> _Task details_: Please take the entries below from the first line through the line containing "portrait (54, 598)" and repeat them exactly, leaving out everything after.

> _Data shown_:

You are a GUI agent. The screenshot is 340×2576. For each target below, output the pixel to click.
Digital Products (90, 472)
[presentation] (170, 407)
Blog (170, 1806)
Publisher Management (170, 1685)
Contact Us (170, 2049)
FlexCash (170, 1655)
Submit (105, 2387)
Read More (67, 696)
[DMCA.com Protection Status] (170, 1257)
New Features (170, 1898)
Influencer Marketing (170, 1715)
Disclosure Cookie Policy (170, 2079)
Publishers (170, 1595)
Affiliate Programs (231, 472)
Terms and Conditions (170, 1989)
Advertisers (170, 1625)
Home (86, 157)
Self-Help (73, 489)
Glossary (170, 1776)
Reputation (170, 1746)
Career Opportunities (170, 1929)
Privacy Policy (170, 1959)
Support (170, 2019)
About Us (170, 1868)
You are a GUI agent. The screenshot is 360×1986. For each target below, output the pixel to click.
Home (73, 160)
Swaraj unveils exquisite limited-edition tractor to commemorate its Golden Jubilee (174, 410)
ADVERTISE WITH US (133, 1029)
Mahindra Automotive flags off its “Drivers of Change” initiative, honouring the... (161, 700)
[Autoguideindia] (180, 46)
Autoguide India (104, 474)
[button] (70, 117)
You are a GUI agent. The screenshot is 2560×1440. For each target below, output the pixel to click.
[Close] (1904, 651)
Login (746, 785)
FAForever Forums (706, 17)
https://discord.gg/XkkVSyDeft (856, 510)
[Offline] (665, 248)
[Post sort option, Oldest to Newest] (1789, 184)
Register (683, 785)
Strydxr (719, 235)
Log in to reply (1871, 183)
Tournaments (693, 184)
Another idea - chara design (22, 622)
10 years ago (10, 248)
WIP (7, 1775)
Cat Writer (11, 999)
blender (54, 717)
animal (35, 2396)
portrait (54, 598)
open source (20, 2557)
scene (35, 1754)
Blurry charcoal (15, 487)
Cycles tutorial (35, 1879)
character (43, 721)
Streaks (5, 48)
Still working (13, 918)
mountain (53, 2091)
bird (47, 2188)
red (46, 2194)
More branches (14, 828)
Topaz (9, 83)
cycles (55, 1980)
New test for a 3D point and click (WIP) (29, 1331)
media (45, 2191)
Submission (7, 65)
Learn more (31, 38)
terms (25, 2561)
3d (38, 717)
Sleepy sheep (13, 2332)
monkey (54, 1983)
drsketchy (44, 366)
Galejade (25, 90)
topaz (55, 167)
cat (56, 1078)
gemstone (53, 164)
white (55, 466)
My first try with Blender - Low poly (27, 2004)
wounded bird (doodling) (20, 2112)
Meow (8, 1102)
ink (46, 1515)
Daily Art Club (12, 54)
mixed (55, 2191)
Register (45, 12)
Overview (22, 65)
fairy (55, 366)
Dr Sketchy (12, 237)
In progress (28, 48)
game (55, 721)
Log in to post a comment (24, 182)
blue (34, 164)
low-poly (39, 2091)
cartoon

> _Result of the exercise_:
You are a GUI agent. The screenshot is 340×2576. For each target below, output the pixel to click.
Digital Products (90, 472)
[presentation] (170, 407)
Blog (170, 1806)
Publisher Management (170, 1685)
Contact Us (170, 2049)
FlexCash (170, 1655)
Submit (105, 2387)
Read More (67, 696)
[DMCA.com Protection Status] (170, 1257)
New Features (170, 1898)
Influencer Marketing (170, 1715)
Disclosure Cookie Policy (170, 2079)
Publishers (170, 1595)
Affiliate Programs (231, 472)
Terms and Conditions (170, 1989)
Advertisers (170, 1625)
Home (86, 157)
Self-Help (73, 489)
Glossary (170, 1776)
Reputation (170, 1746)
Career Opportunities (170, 1929)
Privacy Policy (170, 1959)
Support (170, 2019)
About Us (170, 1868)
You are a GUI agent. The screenshot is 360×1986. For each target below, output the pixel to click.
Home (73, 160)
Swaraj unveils exquisite limited-edition tractor to commemorate its Golden Jubilee (174, 410)
ADVERTISE WITH US (133, 1029)
Mahindra Automotive flags off its “Drivers of Change” initiative, honouring the... (161, 700)
[Autoguideindia] (180, 46)
Autoguide India (104, 474)
[button] (70, 117)
You are a GUI agent. The screenshot is 2560×1440. For each target below, output the pixel to click.
[Close] (1904, 651)
Login (746, 785)
FAForever Forums (706, 17)
https://discord.gg/XkkVSyDeft (856, 510)
[Offline] (665, 248)
[Post sort option, Oldest to Newest] (1789, 184)
Register (683, 785)
Strydxr (719, 235)
Log in to reply (1871, 183)
Tournaments (693, 184)
Another idea - chara design (22, 622)
10 years ago (10, 248)
WIP (7, 1775)
Cat Writer (11, 999)
blender (54, 717)
animal (35, 2396)
portrait (54, 598)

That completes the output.